Asian stocks rose for the first time in three days after the yen fell as investors weighed minutes from the Federal Reserve. Shanghai’s equity benchmark reached a seven-year high as weak data drove stimulus bets.
Mazda Motor Corp., which gets about 80 percent of revenue abroad, climbed 1.3 percent. Fortescue Metals Group Ltd. added 2.4 percent in Sydney as materials shares led gains around the region. Anhui Conch Cement Co. added 1.3 percent in Shanghai. Goldin Financial Holdings Ltd. and Goldin Properties Holdings Ltd., controlled by billionaire Pan Sutong, each plunged more than 40 percent in Hong Kong, with no immediate explanation for the drop.

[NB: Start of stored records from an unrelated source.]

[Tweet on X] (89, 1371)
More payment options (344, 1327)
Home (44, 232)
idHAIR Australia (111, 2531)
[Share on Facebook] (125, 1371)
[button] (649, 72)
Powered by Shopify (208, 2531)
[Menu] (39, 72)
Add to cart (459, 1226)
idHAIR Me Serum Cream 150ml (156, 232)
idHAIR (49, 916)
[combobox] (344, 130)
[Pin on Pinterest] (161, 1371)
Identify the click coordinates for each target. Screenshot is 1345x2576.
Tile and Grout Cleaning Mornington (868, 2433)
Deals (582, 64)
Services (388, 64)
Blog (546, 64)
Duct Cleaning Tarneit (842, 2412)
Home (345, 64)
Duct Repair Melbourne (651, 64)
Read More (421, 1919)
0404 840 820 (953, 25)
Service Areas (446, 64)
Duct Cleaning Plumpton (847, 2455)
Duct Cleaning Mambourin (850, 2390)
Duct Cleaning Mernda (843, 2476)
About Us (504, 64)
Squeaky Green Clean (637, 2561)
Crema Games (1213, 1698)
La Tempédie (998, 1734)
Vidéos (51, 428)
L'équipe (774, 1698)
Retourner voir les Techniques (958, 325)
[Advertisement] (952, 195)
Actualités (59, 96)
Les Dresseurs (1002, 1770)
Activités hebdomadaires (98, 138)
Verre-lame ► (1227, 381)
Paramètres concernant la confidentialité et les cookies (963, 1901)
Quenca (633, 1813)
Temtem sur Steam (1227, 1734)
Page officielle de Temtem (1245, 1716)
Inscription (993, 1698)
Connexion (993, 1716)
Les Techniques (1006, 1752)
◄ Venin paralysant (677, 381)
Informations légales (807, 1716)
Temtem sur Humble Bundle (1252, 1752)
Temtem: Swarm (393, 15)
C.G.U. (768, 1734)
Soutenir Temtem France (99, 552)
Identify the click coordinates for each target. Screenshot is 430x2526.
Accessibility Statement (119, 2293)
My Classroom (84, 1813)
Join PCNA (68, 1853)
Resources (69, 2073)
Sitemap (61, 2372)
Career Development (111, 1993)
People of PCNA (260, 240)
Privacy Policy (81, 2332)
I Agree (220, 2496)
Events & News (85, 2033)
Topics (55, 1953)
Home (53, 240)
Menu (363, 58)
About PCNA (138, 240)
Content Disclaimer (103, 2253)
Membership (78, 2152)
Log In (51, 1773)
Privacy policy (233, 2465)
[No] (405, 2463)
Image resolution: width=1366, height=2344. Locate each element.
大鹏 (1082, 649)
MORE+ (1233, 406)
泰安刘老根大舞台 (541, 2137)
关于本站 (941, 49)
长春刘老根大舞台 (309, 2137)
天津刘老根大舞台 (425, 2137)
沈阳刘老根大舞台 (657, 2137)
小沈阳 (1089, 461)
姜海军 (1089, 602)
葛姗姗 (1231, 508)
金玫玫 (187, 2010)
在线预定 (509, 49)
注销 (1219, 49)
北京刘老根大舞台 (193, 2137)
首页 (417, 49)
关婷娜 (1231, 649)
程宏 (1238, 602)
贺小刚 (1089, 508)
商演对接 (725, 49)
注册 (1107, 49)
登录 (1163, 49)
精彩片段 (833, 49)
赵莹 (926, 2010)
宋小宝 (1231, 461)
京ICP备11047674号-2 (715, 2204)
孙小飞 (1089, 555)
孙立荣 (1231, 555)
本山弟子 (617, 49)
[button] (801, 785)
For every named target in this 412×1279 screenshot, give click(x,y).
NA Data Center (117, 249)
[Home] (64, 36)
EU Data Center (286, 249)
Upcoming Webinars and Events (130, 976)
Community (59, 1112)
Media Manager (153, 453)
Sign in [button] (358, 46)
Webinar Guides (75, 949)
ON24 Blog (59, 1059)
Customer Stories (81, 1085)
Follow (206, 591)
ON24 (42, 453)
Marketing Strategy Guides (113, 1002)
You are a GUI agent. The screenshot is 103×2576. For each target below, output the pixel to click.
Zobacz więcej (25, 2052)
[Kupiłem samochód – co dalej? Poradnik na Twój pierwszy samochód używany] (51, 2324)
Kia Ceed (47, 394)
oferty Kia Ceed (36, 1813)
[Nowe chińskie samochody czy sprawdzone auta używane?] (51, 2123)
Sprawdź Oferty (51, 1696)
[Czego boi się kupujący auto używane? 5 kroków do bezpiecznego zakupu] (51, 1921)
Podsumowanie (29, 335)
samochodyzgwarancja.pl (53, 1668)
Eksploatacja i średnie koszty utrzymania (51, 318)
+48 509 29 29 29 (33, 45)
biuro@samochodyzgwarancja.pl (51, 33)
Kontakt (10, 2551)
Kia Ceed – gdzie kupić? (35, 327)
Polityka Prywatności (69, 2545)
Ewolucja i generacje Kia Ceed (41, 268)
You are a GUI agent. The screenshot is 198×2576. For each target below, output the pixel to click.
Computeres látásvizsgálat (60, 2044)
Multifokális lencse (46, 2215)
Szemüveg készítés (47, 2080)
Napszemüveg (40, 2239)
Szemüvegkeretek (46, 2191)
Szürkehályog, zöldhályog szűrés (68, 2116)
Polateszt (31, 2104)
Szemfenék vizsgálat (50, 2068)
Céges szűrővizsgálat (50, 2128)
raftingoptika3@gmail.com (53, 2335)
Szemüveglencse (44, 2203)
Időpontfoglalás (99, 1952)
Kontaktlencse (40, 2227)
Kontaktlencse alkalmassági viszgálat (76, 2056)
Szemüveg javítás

The MSCI Asia Pacific Index rose 0.2 percent to 153.06 as of 4:03 p.m. in Hong Kong. Japan’s Topix added 0.2 percent, climbing a fifth day to cap the longest rally since February. The yen traded at 121 against the dollar after touching the weakest since March 17 on Wednesday. Minutes of the Fed’s April meeting reinforced expectations that interest rates will probably be boosted in the second half of this year.
“With the Fed expecting to maintain the status quo, that’s a plus for the stock market right now,” said Mitsushige Akino, executive officer at Ichiyoshi Asset Management Co. in Tokyo. “It was mostly in line with the market’s thinking.”
Fed officials last month didn’t expect to raise rates at their June meeting even as they concluded that a first-quarter economic slowdown was unlikely to persist, the minutes showed.
South Korea’s Kospi index fell 0.8 percent. Australia’s S&P/ASX 200 Index gained 0.9 percent, while New Zealand’s NZX 50 Index rose 0.2 percent.
The Shanghai Composite Index rose 1.9 percent to close at its highest since February 2008 on speculation China will have to do more to boost the economy on signs interest-rate cuts have failed to revive momentum. A preliminary gauge of May factory activity from HSBC Holdings and Markit Economics came in at 49.1, missing the 49.3 estimate in a Bloomberg survey. Readings below 50 signal contraction.
Hong Kong’s Hang Seng Index lost 0.2 percent, while the Hang Seng China Enterprises Index fell 0.7 percent.
Goldin Financial and Goldin Properties led declines on the Hang Seng Composite Index. The two stocks surged more than 300 percent this year before the rout, with directors unable to give a reason for the extreme price moves. The jump enriched controlling shareholder Pan by $22 billion, most of which evaporated over the past two days.
The slump follows the mysterious 47 percent plunge in 24 minutes by Hanergy Thin Film Power Group Ltd. on Wednesday, which erased $19 billion in market value before trading was suspended. Almost no analysts tracked the three companies.
E-mini futures on the Standard & Poor’s 500 Index fell 0.2 percent. The underlying gauge lost 0.1 percent on Wednesday amid a selloff in airlines.